折戸2は、図1及び図4に示すように、最も戸先側に配置される戸先扉体21と、最も戸尻側に配置される戸尻扉体22と、戸先扉体21及び戸尻扉体22の間に配置される中間扉体23と、の3枚の扉体を有し、戸先扉体21及び中間扉体23を戸尻扉体22に向けて相互に重なり合うように折り畳むことによって開口部104を開放するように構成される。中間扉体23と戸尻扉体22とは、略同じ幅を有し、戸先扉体21は、戸尻扉体22及び中間扉体23の略倍の幅を有する。
戸先扉体21と中間扉体23とは、上下端部にそれぞれ配置されるヒンジ部24aによって連結され、中間扉体23と戸尻扉体22とは、上下端部にそれぞれ配置されるヒンジ部24bによって連結される。ヒンジ部24a,24bは、ギヤが噛合したギヤ構造を有する。開口部104を閉じた状態の折戸2において、ヒンジ部24aは、戸先扉体21と中間扉体23との間から室R1側に僅かに突出した位置に設けられ、ヒンジ部24bは、中間扉体23と戸尻扉体22との間から室R2側に僅かに突出した位置に設けられている。
戸先扉体21は、上端部に、後述するガイドレール3に沿って移動可能な吊車25を有する。吊車25は戸先側の吊部材であり、図5に示すように、本体部251の両側部に4つのローラ252を有し、戸先扉体21から上方に突出する第1回動軸253に対して回動可能に取り付けられている。第1回動軸253は、戸先扉体21における戸尻側の端部である中間扉体23側の端部に配置され、開閉操作時にガイドレール3に沿って移動する戸先扉体21の可動回動軸を構成する。図1及び図4に示すように、戸先扉体21の戸先側の両面には、それぞれ開閉操作用のハンドル211が取り付けられている。
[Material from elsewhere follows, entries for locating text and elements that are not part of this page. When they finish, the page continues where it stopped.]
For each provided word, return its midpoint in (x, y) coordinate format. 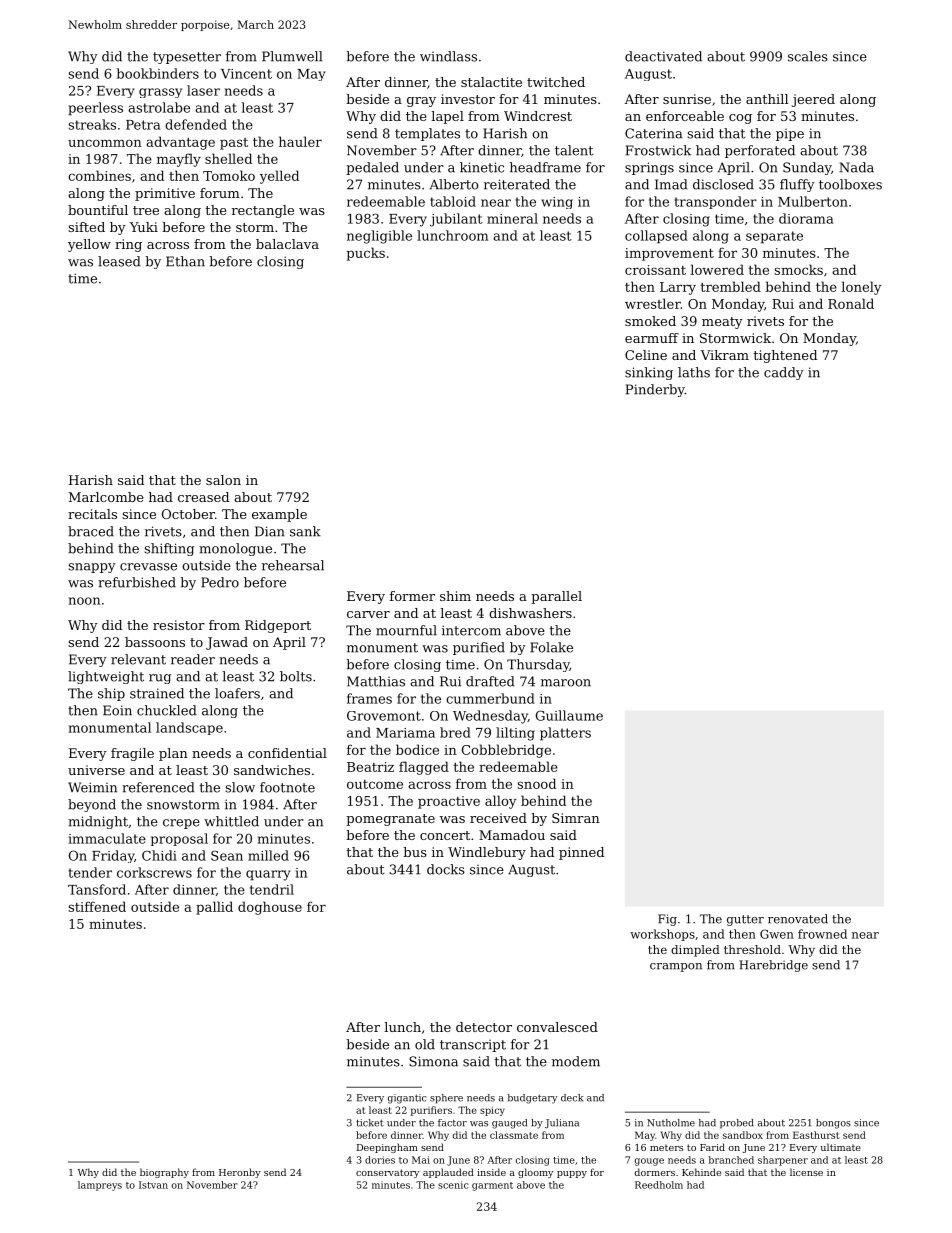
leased (119, 261)
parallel (556, 597)
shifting (169, 549)
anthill (767, 99)
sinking (649, 373)
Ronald (851, 303)
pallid (214, 908)
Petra (143, 125)
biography (164, 1173)
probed (737, 1124)
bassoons (155, 642)
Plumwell (292, 56)
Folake (551, 647)
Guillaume (569, 715)
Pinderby (655, 390)
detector (484, 1027)
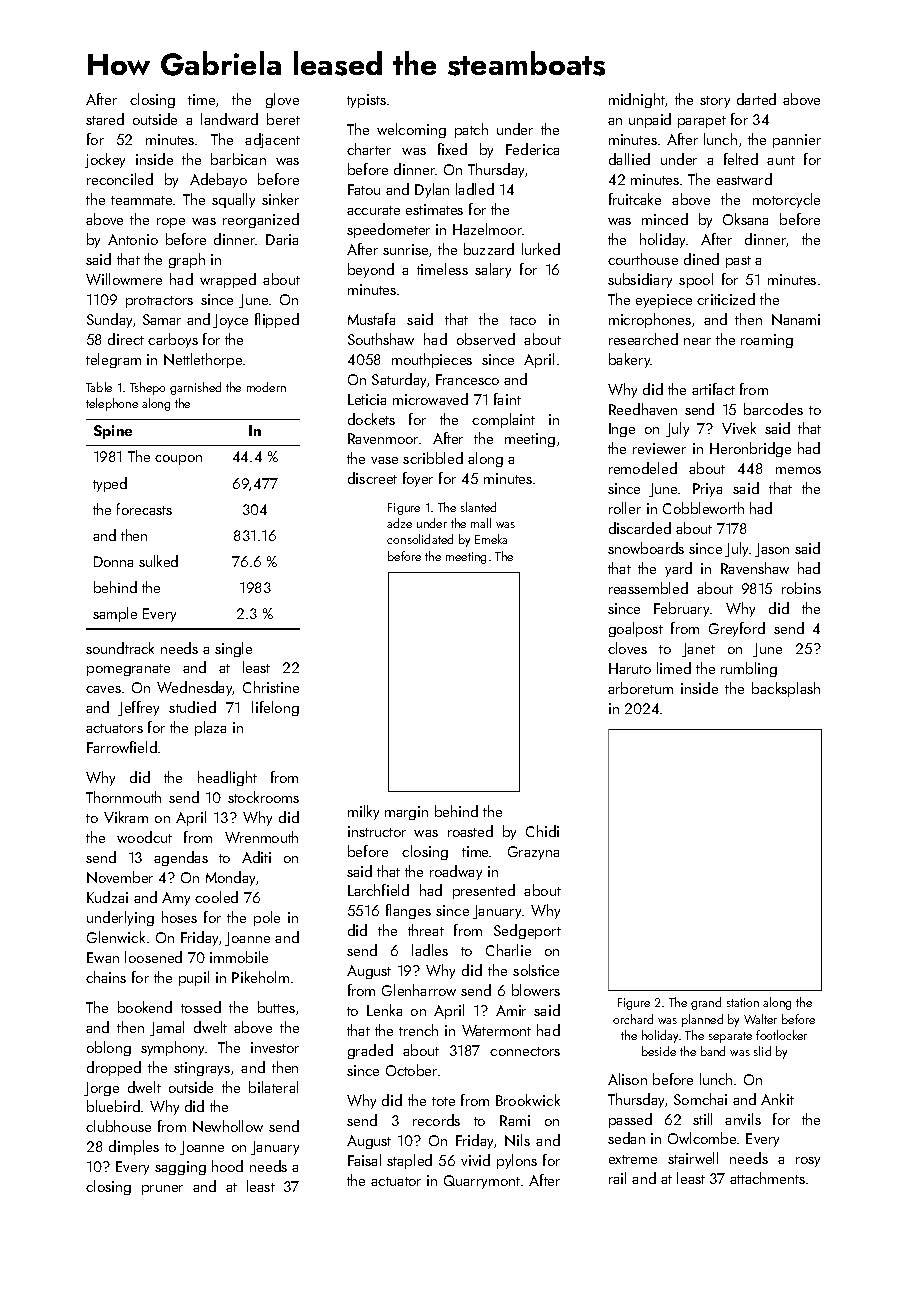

戸尻扉体22は、上端部に、後述するガイドレール3に沿って移動可能な吊部材27を有する。吊部材27は、図6A及び図6Bに示すように、戸尻扉体22から上方に突出する第2回動軸273に対して回動可能に取り付けられている。第2回動軸273は、戸尻扉体22における中間扉体23と反対側の端部に配置されている。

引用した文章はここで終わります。